What does a healthy diet look like? These days, scientists are pretty sure about two things: First, processed, sugary foods are bad, and second, your diet should contain lots of fiber.
Why is that, you’re wondering? Well, the benefits of fiber are manifold. It’s important for digestive health and a regular bowel movement, makes you feel full for longer and improves your blood sugar levels.
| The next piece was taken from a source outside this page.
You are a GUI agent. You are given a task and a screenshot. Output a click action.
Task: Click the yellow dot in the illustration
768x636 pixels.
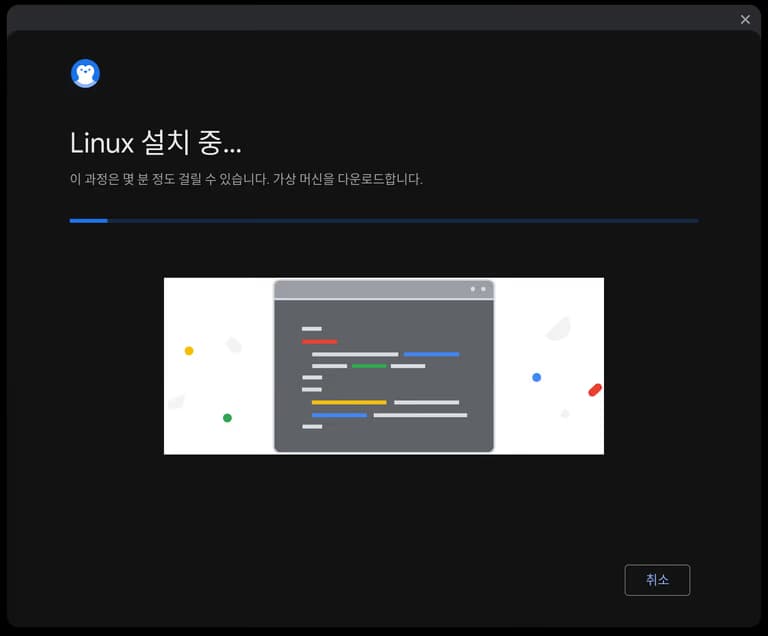(x=189, y=351)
Studies now show that fiber may even help to prevent diseases such as heart disease and diabetes.
Let’s have a look at what fiber is exactly, how much fiber you should eat, sources of fiber and finally at some scientific research of how it may prevent diseases.
Fiber is a complex carbohydrate that is found in the cell walls of all plant-based foods such as fruits, vegetables, legumes, beans or grains.
Your body usually converts carbohydrates such as starch into simple sugars for energy. However, it is not fully able to break down fiber. It is not until fiber reaches the large intestine, or colon, that fiber is being digested. Until then, it passes through most of our body’s digestive system undigested.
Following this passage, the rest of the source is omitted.